Nkx2-5 is another important TF expressed throughout cardiac development, with high levels in embryonic differentiated cardiomyocytes . In vitro Nkx2.5 gain and loss-of-function studies indicated that Nkx2.5 function appears to be essential for cardiomyogenesis in P19 cells by activation of myocyte enhancer factor 2C (MEF2C) [18,42]. These results are in accordance with our findings showing a decrease in the expression of Nkx2.5 and cardiac myosin gene during the process of differentiation, after treatment with high levels of glucose. However, ectopic expression of Nkx2.5 in frog and zebrafish led to the recruitment of additional myocytes into the heart, but was not sufficient to initiate cardiac cell differentiation into functional cardiomyocytes [14,43], suggesting that Nkx2.5 is able to determine the cardiac cell fate via acting in cooperation with other TF. Since the expression pattern of GATA4 and Nkx2.5 factors is largely overlapping in cardiomyogenesis, it is possible that these two factors might be regulating each other's expression or are physically interacting. In fact, GATA4 binding sites are indeed present in the mouse Nkx2.5 promoter and inactivation of Nkx2.5 did not affect expression of GATA-4 [44,45,46,47]. These results suggest that GATA4 may function upstream of Nkx2.5, confirming the results reported in this study: expression of GATA4 precedes Nkx2.5 expression. Furthermore, it is well-known that Nkx2.5 and GATA4 are capable of co-activating early cardiac gene promoters including cardiac actin and ANF, through binding to their adjacent DNA binding sites [48,49,50] .These findings could potentially explain why a decrease in expression of cardiac myosin was detected along with the decrease in GATA4 expression after exposure to high glucose concentration.

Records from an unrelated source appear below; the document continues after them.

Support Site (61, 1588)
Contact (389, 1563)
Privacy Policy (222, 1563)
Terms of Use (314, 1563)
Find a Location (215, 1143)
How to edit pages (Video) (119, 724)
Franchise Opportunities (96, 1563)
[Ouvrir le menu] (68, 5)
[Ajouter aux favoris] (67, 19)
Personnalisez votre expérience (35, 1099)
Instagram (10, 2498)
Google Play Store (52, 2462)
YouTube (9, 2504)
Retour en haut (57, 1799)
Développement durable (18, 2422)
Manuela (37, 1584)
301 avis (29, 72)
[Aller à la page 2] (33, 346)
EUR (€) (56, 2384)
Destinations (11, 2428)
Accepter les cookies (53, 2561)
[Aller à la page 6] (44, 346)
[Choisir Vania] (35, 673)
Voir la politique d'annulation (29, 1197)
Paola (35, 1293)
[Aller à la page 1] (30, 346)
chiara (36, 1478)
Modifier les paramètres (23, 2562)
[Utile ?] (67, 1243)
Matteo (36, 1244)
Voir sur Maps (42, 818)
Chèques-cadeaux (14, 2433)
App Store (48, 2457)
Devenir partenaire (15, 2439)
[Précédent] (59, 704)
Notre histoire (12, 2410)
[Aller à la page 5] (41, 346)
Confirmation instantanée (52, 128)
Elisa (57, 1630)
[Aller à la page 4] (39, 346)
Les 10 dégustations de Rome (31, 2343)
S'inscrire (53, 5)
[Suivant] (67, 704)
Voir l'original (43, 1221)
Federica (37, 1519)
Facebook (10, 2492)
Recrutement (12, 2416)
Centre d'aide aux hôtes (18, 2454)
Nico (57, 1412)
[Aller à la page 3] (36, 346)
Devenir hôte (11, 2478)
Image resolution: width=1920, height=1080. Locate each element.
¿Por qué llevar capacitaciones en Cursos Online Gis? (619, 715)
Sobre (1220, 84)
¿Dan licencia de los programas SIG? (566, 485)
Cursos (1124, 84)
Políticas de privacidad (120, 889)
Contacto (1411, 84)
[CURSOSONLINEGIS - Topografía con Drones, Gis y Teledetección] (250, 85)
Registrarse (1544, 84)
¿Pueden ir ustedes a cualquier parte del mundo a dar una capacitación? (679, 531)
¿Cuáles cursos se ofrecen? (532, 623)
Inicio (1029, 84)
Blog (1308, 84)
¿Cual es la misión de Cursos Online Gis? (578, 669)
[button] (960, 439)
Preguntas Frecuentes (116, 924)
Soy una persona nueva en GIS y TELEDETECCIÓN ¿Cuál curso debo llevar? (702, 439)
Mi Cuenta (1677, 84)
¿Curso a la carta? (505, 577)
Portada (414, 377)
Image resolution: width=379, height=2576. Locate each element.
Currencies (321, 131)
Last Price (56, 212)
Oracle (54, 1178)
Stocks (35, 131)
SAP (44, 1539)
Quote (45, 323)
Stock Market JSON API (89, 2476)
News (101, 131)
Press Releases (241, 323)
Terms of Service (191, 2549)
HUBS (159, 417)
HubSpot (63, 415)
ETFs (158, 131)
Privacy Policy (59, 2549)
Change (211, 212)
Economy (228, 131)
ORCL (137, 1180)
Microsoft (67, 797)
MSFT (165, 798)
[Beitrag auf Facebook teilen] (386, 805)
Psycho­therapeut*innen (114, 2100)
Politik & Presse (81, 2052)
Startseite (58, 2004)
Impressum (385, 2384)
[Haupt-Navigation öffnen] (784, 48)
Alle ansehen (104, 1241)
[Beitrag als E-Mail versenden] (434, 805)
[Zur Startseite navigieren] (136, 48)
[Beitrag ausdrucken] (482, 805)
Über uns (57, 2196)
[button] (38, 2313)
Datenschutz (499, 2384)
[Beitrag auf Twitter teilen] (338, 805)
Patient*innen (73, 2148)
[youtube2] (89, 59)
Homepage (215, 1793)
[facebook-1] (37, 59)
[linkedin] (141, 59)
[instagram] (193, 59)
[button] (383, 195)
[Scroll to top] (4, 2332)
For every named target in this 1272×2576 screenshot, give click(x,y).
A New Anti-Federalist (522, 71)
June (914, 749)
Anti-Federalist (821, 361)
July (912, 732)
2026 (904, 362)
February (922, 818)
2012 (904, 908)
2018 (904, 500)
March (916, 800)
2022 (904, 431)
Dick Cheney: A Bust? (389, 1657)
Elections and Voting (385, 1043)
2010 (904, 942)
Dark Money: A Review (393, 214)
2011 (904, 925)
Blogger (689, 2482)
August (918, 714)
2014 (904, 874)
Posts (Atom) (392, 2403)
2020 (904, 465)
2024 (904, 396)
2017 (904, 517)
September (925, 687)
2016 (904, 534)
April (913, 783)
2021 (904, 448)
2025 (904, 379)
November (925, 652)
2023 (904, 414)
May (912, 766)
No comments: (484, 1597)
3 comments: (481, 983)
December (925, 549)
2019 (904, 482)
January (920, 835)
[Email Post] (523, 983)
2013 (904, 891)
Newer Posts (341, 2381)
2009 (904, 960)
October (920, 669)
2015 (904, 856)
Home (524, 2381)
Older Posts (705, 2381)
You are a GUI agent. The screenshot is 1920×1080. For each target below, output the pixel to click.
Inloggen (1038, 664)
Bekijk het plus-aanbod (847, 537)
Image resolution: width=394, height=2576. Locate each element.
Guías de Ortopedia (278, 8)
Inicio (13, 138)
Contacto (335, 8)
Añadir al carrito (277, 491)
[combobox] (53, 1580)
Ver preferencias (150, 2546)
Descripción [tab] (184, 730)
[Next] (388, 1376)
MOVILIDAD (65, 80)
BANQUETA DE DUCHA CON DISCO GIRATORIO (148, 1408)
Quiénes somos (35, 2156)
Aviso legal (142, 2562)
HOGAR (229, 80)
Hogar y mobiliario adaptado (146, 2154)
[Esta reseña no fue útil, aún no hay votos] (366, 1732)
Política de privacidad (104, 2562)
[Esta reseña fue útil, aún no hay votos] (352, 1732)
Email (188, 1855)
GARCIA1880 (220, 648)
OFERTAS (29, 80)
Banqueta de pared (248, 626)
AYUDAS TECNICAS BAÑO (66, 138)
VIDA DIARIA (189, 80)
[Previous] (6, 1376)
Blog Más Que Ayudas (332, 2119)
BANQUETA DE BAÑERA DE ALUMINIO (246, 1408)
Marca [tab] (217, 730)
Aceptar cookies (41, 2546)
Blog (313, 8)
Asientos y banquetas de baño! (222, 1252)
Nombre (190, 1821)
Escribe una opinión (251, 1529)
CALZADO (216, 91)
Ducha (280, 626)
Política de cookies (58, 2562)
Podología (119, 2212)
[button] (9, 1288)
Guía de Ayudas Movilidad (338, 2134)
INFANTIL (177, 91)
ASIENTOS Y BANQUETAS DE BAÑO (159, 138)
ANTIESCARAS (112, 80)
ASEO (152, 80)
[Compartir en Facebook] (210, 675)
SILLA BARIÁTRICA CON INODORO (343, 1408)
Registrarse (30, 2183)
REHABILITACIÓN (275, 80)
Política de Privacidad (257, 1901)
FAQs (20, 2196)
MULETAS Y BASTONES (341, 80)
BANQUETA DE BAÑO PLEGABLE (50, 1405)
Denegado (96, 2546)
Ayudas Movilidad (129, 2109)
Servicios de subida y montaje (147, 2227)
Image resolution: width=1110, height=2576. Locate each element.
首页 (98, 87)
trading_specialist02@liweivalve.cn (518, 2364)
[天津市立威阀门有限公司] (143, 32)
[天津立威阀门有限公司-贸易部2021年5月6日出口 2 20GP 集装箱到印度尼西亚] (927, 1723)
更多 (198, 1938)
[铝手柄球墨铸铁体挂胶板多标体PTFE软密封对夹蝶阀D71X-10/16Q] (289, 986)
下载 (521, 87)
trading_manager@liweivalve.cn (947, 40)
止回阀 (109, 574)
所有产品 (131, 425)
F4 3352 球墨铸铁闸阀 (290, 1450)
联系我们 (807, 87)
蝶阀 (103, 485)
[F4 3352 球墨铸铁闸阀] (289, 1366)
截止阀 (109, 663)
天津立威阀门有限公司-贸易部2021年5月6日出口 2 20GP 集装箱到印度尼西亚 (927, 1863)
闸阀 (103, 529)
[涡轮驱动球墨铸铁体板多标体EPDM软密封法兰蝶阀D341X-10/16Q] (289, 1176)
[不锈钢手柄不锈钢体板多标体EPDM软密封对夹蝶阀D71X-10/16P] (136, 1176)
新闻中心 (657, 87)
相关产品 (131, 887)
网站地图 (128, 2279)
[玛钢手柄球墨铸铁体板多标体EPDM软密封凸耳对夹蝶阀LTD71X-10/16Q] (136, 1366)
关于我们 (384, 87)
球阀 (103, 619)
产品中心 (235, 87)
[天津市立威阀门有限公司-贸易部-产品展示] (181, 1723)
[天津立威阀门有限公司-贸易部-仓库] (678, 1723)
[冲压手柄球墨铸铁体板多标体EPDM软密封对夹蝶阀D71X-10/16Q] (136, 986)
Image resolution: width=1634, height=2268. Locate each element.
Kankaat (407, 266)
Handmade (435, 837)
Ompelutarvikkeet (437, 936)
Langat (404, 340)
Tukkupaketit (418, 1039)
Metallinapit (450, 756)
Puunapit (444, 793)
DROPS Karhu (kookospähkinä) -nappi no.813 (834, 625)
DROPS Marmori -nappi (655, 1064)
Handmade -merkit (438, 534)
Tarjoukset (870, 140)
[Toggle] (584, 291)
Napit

Thereby, inhibition of cardiogenesis in P19CL6 cells, exposed to high levels of glucose, is associated with decreases in GATA4 and Nkx2.5 expression, which eventually results in the down-regulation of cardiac myosin and other TF such as PGC-1α.
In conclusion, high level of glucose is able to inhibit P19CL6 cell differentiation via targeting the expression of genes involved in mitochondrial oxidative metabolism; the mechanism is mediated via the regulation of GATA4 and Nkx2.5 expressions. These findings represent a novel mechanism by which glucose concentration affects cell differentiation and shed more light on the effect of hyperglycemia on heart development.
This work was supported by National Basic Research Program of China, No. 81270233; Science and Technology Commission of Shanghai Municipality, China, No. 13JC1401705 and the Leading Academic Discipline Project of Shanghai Education Committee, China, No. 15ZZ055. The authors gratefully thank Dr. Yunzeng Zou, Fudan University Shanghai, for P19CL6 cells.
The authors declare that they have no competing interests.